How to Know if Your Dog Has Canine Osteoarthritis

Diagnosing and managing canine osteoarthritis

The most prevalent disease of dogs nowadays, especially among larger dogs, is canine osteoarthritis, or dog arthritis. Just like in humans, canine osteoarthritis is a degenerative joint disease that affects the bones and the tissues surrounding joints. This means that there is pain, swelling, severe inflammation and as a result, reduced mobility.

Though canine osteoarthritis can affect any part of a dog’s body, more often than not, it is the dog’s stifle or knee, elbow, carpus or wrist, hip and spine that become affected. There is no cure for this disease yet, but the pain and inflammation, associated with canine osteoarthritis can be treated.

Canine osteoarthritis is more prevalent in older and over-weight dogs. Obesity has proven to predispose dogs to arthritis. Are you worried that your dog might be suffering? Then check if he’s having difficulty climbing stairs, or jumping and running.

Is there unusual barking, or notable stiffness or even hiding? Does he seem lethargic and reluctant to move? Is he now slower to come to you for play? Watching your dog suffering from canine osteoarthritis is difficult because you see the things he can no longer do.

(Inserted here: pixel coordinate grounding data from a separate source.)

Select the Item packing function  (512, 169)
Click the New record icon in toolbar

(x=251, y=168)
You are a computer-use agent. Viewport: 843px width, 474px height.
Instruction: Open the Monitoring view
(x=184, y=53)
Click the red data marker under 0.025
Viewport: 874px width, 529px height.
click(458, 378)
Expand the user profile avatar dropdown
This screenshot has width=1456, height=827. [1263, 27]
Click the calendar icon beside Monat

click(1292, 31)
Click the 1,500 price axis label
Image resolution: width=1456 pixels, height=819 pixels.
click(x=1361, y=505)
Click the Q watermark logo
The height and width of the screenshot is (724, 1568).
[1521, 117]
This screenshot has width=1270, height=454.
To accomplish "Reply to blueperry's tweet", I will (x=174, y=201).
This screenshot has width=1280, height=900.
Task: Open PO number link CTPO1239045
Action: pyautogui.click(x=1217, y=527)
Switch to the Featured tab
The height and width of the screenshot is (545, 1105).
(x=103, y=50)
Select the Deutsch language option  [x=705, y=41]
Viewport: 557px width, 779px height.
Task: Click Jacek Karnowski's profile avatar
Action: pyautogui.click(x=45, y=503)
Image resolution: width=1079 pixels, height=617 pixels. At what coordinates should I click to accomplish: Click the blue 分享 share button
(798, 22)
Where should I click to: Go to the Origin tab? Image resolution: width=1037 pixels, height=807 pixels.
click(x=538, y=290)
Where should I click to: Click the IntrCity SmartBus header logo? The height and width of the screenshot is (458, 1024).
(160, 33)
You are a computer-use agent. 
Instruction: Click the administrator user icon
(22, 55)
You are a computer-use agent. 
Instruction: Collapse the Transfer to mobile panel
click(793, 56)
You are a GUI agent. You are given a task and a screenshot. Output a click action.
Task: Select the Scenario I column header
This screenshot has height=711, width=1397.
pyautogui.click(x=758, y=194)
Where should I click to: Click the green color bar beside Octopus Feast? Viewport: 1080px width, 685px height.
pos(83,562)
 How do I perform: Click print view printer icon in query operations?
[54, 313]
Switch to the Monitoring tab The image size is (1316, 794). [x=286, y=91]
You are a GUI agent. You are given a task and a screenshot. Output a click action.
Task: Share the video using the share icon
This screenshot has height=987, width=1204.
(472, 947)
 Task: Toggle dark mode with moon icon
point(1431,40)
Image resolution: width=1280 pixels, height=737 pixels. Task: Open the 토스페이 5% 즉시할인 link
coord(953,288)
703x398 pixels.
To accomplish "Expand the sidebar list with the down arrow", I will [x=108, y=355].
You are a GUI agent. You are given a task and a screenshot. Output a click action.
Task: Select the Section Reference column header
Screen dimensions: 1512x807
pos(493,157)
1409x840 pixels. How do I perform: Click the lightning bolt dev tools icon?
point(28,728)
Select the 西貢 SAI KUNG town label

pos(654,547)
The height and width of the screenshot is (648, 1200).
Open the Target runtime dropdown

How is canine osteoarthritis diagnosed?

To diagnose for degenerative osteoarthritis, you veterinarian will:

1. Perform a thorough physical together with an orthopaedic examination

2. Watch your dog move around to see any difficulty in movement

3. Diagnostic X-ray

4. Arthrocentesis. This involves taking a sample of synovial fluid which surrounds the joints.

If it turns out that your dog is suffering from canine osteoarthritis, here are some things you can do to help him with the pain and to help him ease into everyday living:

1. Weight Control – try to help him lose weight. When a dog is heavy, it is more difficult for him to move. The joints are stressed because of the extra weight.

2. Exercise Control – anything that will stimulate movement so that the dog’s joints won’t be stiff.

Seeing your beloved dog suffer from a painful disease is difficult to watch. But be proactive and work with your vet because he can prescribe medications that can alleviate the pain. And sometimes, that’s all your dog needs to manage canine osteoarthritis and bounce back to his old self!